Coworking space rental company WeWork reported 2018 results on Wednesday that rattled investors in its bonds…
What does this mean?
For a monthly fee, WeWork offers freelancers, startups, and entrepreneurs shared office space – and, increasingly, other stuff. With over 400,000 members in 27 countries, WeWork brought in $1.8 billion in 2018 – more than double 2017’s revenue. But the company also doubled its losses to $1.9 billion.
Rising losses at fellow unicorns Uber and Lyft don’t seem to be a huge worry for their investors as the two drive toward becoming public companies, snapping up profitability-boosting rivals along the way. But it’s a different story for WeWork’s backers.
Why should I care?
The bigger picture: WeWork works differently.

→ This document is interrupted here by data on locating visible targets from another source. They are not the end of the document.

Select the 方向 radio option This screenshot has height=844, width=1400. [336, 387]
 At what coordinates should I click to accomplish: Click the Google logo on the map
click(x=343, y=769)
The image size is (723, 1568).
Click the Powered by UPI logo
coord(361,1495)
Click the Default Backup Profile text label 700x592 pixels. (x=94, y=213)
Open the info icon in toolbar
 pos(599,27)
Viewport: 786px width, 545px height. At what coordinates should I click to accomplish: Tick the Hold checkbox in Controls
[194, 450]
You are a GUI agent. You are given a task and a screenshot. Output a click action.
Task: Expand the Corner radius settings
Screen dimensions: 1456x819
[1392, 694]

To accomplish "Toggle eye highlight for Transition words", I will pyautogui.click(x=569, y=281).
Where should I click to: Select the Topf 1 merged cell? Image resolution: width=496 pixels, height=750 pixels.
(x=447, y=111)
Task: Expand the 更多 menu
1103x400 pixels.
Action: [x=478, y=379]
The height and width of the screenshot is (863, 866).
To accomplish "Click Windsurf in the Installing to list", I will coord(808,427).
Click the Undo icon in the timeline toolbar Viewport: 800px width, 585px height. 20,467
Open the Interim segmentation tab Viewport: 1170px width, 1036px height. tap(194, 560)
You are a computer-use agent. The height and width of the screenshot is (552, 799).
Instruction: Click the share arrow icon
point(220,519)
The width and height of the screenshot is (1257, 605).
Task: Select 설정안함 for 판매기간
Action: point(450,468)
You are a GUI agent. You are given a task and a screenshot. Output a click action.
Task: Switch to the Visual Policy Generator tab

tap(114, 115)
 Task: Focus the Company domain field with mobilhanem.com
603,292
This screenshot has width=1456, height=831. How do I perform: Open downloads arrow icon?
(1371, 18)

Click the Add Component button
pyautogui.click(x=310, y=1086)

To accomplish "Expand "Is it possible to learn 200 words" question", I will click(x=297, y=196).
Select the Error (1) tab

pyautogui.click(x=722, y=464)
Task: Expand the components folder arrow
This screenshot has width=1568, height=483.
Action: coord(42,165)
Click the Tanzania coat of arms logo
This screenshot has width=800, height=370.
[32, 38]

WeWork’s business model comes with some hefty risks: the company has to sign long leases in order to secure office space it then rents out to customers on a month-by-month basis. If there’s an economic downturn and all those freelancers either cut costs by moving back to Starbucks or shut down entirely, then WeWork’s still on the hook. As the largest office tenant in places like notoriously expensive Manhattan, WeWork’s rent bills are nothing to joke about.
For markets: WeWork’s debt is unpopular.
As a private company (for now), WeWork doesn’t have to make as many public disclosures about its finances. But the company does have bonds traded on public markets, and rising losses mean less cash with which to pay bondholders interest – and, eventually, repay the bonds in full. WeWork’s bond prices fell on Wednesday as investors sold, likely in recognition of the heightened risk. Other debt, meanwhile, became more popular: investors bought US government bonds, and their prices rose accordingly, as a base interest rate cut this year suddenly seemed more likely (existing bonds become more attractive when interest rates go down, as their payouts are better than future bonds’ will be).